Rows of pointing data:
****

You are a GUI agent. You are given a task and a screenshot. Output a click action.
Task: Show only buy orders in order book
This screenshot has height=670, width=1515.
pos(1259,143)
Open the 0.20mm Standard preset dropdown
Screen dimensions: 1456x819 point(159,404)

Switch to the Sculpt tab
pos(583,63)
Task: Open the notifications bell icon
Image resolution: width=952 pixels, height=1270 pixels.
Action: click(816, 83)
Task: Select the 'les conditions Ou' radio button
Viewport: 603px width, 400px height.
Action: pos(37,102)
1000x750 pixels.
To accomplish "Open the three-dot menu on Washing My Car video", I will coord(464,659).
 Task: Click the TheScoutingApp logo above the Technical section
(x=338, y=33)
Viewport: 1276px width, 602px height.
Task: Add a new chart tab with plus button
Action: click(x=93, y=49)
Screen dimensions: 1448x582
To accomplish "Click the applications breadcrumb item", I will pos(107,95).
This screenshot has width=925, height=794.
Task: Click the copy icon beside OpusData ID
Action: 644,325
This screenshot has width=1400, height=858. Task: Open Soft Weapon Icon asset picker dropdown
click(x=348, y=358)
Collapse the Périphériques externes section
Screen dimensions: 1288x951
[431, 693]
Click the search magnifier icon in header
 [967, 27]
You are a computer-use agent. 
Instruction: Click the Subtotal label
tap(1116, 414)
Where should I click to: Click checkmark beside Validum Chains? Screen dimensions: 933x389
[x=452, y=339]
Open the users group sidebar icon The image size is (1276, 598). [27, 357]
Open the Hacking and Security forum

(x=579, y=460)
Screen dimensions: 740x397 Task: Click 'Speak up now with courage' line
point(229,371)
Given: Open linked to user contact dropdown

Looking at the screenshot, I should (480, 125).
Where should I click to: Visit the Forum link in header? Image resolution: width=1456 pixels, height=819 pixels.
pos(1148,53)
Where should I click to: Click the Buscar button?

****

*AIM:*
Copy every line of the entries above verbatim, from the first to the last.

*RIGHT ANSWER:*
You are a GUI agent. You are given a task and a screenshot. Output a click action.
Task: Show only buy orders in order book
This screenshot has height=670, width=1515.
pos(1259,143)
Open the 0.20mm Standard preset dropdown
Screen dimensions: 1456x819 point(159,404)

Switch to the Sculpt tab
pos(583,63)
Task: Open the notifications bell icon
Image resolution: width=952 pixels, height=1270 pixels.
Action: click(816, 83)
Task: Select the 'les conditions Ou' radio button
Viewport: 603px width, 400px height.
Action: pos(37,102)
1000x750 pixels.
To accomplish "Open the three-dot menu on Washing My Car video", I will coord(464,659).
 Task: Click the TheScoutingApp logo above the Technical section
(x=338, y=33)
Viewport: 1276px width, 602px height.
Task: Add a new chart tab with plus button
Action: click(x=93, y=49)
Screen dimensions: 1448x582
To accomplish "Click the applications breadcrumb item", I will pos(107,95).
This screenshot has width=925, height=794.
Task: Click the copy icon beside OpusData ID
Action: 644,325
This screenshot has width=1400, height=858. Task: Open Soft Weapon Icon asset picker dropdown
click(x=348, y=358)
Collapse the Périphériques externes section
Screen dimensions: 1288x951
[431, 693]
Click the search magnifier icon in header
 [967, 27]
You are a computer-use agent. 
Instruction: Click the Subtotal label
tap(1116, 414)
Where should I click to: Click checkmark beside Validum Chains? Screen dimensions: 933x389
[x=452, y=339]
Open the users group sidebar icon The image size is (1276, 598). [27, 357]
Open the Hacking and Security forum

(x=579, y=460)
Screen dimensions: 740x397 Task: Click 'Speak up now with courage' line
point(229,371)
Given: Open linked to user contact dropdown

Looking at the screenshot, I should (480, 125).
Where should I click to: Visit the Forum link in header? Image resolution: width=1456 pixels, height=819 pixels.
pos(1148,53)
Where should I click to: Click the Buscar button?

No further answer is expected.